X15 and CBA seek AI dreamers

Bernard Kellerman
Commonwealth Bank, buoyed by last week's launch of its partnership with Swedish payments giant Klarna, unveiled X15 Ventures, a play to attract - and possibly retain - fintechs for its customer base.

X15 is a wholly-owned subsidiary of CBA, headed by managing director Toby Norton-Smith, with funding provided from the group's A$1 billion annual technology investment budget.

The bank has also brought on board Microsoft - with its platform and engineering capability - and KPMG High Growth Ventures to provide specialist advisory services.

One major point of difference between X15 and the venture capital arms of its Big Four rivals is that CBA intends to take a much more hands-on approach to nurturing the businesses under the X15 umbrella.

The sweet spot will therefore be among "seasoned entrepreneurs", primarily those with early stage operations that can build into stand-alone digital businesses via access to CommBank's 15 million customers, distribution networks, security standards and balance sheet.

Matt Comyn, CBA's chief executive officer, pushed this line at the launch yesterday, reminding attendees that CBA sees its rightful place as the clear leader on technology among its peers, and this venture is designed to achieve that.

"X15 will enable us to innovate more quickly, and continue to offer the best digital experience for our customers."

Newly appointed MD Toby Norton-Smith unveiled the first two ventures to be launched through X15: Home-in, a digital home buying concierge, and Vonto, a business insights aggregation tool.

"We intend to launch at least 25 ventures over the next five years," he said.

What wasn't said is that this venture puts into play a strategy that the CBA has been mulling for at least five years - with time out to deal with an unending string of scandals.

Back in 2015, when CBA was riding high, its then-chief financial officer, David Craig, told a Bloomberg Summit in Sydney: "We have the brand, we have the customer base, we have the capital, and, most importantly, we have the willingness to embrace change, and I think that's critical."

Craig said CBA spent A$1.4 billion a year on technology, although most of that was aimed at the group's existing products and services rather than on high risk ventures: "evolutionary, not revolutionary" was how he described the approach back then.

"At the same time we have a bit of an advantage over the start-ups as we have the capital to be able to experiment and actually to fail occasionally, as long as we learn from our failure," Craig said.

Fast forward to 2020 and CBA's chief executive officer Matt Comyn told the crowd at the X15 launch that CBA had a tech budget of $1 billion, some of which would be diverted into its new start-up venture, but would not be drawn on exactly how much.
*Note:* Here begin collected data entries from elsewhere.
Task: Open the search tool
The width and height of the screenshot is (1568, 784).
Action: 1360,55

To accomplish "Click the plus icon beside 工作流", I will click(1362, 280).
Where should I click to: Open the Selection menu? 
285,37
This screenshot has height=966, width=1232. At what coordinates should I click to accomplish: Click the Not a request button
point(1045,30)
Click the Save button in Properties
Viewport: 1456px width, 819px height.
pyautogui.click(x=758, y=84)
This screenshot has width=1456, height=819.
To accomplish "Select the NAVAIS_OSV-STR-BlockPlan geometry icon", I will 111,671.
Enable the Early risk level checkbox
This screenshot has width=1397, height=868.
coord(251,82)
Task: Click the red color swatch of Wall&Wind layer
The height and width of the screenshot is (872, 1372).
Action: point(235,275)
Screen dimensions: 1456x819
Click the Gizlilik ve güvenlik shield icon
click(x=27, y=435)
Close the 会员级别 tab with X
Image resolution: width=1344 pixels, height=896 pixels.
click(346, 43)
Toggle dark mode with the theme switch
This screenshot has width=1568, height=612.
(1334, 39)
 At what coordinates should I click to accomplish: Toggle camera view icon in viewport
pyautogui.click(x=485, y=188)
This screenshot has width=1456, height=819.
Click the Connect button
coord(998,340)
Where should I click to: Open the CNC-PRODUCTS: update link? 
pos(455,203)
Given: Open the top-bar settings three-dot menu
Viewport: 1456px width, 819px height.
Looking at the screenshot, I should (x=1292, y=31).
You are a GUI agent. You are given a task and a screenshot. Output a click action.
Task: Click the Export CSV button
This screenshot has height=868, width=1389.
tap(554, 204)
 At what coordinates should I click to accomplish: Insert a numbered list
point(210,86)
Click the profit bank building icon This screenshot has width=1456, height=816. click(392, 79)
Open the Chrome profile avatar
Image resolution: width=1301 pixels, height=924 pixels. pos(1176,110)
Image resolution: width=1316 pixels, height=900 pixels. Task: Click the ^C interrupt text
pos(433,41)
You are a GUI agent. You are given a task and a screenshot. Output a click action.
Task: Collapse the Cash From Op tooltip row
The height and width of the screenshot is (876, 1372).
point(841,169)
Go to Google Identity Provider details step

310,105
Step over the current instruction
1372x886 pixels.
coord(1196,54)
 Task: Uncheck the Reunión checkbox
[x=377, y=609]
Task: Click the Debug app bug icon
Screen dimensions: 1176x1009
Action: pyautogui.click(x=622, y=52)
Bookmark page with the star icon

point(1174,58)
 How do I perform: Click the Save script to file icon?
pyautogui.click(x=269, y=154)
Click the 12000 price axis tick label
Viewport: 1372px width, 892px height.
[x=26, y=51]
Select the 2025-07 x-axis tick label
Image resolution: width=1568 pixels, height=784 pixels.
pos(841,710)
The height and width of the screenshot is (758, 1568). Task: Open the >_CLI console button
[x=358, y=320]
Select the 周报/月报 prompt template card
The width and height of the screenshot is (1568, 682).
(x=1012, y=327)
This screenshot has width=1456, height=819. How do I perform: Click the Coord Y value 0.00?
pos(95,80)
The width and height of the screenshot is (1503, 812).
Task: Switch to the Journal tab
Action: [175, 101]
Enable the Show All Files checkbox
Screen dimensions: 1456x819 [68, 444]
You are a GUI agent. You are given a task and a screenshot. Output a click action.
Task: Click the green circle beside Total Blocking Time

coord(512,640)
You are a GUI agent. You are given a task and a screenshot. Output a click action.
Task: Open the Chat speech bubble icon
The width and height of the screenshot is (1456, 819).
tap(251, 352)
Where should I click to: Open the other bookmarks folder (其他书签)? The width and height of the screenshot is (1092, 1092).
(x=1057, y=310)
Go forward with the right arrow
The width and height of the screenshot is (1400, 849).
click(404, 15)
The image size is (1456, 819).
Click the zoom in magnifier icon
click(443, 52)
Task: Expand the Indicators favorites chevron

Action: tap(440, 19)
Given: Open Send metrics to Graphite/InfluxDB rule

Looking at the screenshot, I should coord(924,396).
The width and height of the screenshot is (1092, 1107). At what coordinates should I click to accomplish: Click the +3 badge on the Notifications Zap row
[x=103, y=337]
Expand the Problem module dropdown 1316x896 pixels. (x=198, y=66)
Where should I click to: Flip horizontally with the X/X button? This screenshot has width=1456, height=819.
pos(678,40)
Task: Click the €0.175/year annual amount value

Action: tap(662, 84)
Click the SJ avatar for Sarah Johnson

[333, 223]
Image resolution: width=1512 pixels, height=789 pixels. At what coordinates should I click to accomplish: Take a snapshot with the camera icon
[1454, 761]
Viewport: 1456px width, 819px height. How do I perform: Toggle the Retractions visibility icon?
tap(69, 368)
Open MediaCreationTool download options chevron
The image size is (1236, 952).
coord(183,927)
That is, the venture is about regaining CBA's technology leadership - this time through harnessing the energies of fintechs, rather than going it alone.

Comyn said that the plan was to take a controlling stake where needed, while trying out different ownership structures. The key requirement was that the outcome will benefit CBA's customers, rather than just giving a return on investment. "Integration is really important - it allows us to get scale," he said.